FNB Bancorp can terminate the merger agreement if:
VCB breaches any representation or covenant in the merger agreement which would prevent the closing conditions from being satisfied, unless VCB cures the breach within 30 days after written notice from FNB Bancorp;
Any required governmental approval, consent or qualification includes or will not be issued without the imposition of any condition or requirement that would be materially burdensome to FNB Bancorp;
VCB fails to call a meeting of shareholders to approve the merger; or
The shareholders of VCB fail to approve the merger and there has been a breach of one or more of the Shareholder Agreements.
VCB can terminate the merger agreement if:
FNB Bancorp breaches any representative or covenant in the merger agreement which would prevent the closing conditions from being satisfied, unless FNB Bancorp cures the breach within 30 days after receipt of written notice from VCB.

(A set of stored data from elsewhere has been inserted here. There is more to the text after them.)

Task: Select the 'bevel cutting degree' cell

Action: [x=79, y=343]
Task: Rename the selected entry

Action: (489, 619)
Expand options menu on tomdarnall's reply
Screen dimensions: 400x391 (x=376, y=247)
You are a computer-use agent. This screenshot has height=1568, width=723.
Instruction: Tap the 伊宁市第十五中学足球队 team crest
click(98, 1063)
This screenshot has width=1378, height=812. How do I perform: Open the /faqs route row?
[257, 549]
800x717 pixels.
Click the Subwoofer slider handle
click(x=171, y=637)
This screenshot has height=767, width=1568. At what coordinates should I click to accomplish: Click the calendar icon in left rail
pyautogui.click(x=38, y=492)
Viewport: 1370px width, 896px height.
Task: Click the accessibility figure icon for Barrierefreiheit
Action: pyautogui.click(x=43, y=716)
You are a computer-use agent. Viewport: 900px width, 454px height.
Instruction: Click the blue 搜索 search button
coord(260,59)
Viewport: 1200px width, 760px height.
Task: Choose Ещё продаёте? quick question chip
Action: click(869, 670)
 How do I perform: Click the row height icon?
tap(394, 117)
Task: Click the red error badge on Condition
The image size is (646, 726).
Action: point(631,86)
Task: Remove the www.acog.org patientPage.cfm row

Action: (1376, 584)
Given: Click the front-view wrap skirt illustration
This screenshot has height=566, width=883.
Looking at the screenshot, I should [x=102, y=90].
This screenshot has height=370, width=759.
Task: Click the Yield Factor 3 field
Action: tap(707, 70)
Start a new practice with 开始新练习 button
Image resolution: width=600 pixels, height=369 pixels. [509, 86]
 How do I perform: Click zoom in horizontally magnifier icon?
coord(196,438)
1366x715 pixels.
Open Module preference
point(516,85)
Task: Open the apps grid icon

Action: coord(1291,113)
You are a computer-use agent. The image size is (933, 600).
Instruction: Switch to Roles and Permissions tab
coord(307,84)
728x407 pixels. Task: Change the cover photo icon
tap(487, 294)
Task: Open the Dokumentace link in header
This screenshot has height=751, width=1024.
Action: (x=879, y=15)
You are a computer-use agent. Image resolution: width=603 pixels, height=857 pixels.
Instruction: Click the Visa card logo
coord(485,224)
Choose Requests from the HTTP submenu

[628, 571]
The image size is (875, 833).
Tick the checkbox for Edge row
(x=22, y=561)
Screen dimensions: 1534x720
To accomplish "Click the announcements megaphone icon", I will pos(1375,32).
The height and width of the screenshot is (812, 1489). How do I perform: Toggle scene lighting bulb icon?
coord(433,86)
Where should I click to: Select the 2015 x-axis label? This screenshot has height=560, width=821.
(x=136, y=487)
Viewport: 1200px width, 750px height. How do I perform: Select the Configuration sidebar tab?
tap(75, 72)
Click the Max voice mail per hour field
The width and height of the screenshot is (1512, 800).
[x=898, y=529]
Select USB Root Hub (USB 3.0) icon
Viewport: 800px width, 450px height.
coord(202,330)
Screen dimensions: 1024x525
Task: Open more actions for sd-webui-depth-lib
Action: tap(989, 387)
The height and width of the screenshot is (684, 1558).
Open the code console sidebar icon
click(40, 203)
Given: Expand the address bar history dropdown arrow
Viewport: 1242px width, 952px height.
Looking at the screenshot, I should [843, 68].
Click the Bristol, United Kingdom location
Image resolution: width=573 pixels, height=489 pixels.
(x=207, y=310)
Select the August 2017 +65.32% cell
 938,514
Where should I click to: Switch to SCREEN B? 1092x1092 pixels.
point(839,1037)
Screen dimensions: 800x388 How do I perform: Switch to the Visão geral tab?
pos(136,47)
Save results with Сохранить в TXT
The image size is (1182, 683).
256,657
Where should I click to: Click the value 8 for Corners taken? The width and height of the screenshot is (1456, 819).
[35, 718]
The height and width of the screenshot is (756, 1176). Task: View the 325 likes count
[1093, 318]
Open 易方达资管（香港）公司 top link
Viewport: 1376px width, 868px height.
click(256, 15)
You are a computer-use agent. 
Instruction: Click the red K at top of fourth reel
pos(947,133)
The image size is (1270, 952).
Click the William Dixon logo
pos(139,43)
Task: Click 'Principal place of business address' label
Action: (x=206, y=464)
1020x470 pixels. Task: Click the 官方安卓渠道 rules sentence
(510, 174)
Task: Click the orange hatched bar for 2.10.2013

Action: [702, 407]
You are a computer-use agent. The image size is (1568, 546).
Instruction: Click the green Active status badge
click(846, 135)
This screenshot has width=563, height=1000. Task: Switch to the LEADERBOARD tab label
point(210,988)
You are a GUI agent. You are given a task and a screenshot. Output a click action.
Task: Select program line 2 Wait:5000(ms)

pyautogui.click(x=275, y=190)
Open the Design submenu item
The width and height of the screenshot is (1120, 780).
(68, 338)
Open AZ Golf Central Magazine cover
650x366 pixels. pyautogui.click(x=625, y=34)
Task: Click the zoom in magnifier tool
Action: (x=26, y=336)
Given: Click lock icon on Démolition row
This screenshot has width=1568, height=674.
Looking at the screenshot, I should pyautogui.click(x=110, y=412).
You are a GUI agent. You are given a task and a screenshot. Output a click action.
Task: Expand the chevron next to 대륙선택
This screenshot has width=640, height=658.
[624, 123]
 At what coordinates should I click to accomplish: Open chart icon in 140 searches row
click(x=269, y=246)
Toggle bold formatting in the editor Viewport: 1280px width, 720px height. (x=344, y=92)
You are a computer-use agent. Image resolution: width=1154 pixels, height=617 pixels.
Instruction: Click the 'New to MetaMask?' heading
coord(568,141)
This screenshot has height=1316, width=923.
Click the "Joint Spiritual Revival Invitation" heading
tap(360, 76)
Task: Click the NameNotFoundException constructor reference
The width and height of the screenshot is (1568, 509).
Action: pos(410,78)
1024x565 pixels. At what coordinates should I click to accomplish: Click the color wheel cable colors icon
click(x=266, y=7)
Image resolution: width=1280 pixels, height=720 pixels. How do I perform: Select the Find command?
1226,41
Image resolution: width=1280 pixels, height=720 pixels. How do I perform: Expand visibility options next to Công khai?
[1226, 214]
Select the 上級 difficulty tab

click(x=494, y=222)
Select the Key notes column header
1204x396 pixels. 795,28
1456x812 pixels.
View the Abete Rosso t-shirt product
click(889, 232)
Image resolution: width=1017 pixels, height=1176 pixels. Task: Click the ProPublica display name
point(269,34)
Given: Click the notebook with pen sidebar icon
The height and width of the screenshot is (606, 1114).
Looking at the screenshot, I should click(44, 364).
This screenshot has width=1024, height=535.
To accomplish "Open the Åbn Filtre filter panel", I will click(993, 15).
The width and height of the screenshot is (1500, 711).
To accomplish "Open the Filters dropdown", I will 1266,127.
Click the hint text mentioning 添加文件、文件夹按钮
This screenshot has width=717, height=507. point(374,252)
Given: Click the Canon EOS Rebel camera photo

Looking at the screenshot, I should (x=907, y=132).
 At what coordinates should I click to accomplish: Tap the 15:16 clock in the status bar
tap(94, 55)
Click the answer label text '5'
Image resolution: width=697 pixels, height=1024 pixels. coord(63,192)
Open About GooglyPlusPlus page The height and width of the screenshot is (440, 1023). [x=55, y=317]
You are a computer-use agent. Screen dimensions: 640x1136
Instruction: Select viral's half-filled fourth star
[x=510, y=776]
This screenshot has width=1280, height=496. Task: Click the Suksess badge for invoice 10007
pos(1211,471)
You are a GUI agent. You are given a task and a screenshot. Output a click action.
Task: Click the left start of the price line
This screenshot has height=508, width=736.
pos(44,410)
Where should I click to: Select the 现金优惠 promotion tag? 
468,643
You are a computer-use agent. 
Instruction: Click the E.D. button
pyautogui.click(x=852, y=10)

Any termination described above must be made by written notice from the party seeking termination to the other party. In the event the merger agreement is terminated, it will become void and have no effect, except that the termination will not affect the provisions regarding payment of expenses, confidentiality, payment of any termination fees if applicable or any relevant general provisions of the merger agreement. In certain situations, a termination of the merger agreement will obligate VCB to pay $500,000 in liquidated damages to FNB (see Section O of this Notice, “Termination Fees”).
< page 33 >
If the merger agreement is terminated due to a party’s breach, the termination will not relieve the breaching party from its liability and the non-breaching party will retain all of its legal rights and remedies against the breaching party for its breach. Each party has acknowledged that money damages would be an insufficient remedy for any breach of the merger agreement and that irreparable damage would occur if the provisions of the merger agreement were not performed in accordance with its specific terms or were otherwise breached, and each party has agreed that each shall be entitled to an injunction or injunctions to prevent breaches of the merger agreement and to enforce specifically the terms and provisions of the merger agreement in any federal or state court, in addition to any other remedy to which the parties are entitled by law or in equity. The merger agreement provides that in any action at law or suit in equity in relation to the merger agreement, the prevailing party in such action or suit will be entitled to recover its reasonable attorneys’ fees plus all of its other reasonable costs and expenses incurred in such action or suit.
[....]
O. TERMINATION FEES
VCB is required to pay FNB Bancorp $500,000 in liquidated damages if FNB Bancorp terminates the merger agreement for any of the following reasons:
The special meeting of VCB shareholders has concluded with a vote to approve the principal terms of the merger agreement and the merger but the requisite two-thirds (2/3) approval is not obtained and any one or more of the VCB directors has failed to perform his or her Shareholder Agreement.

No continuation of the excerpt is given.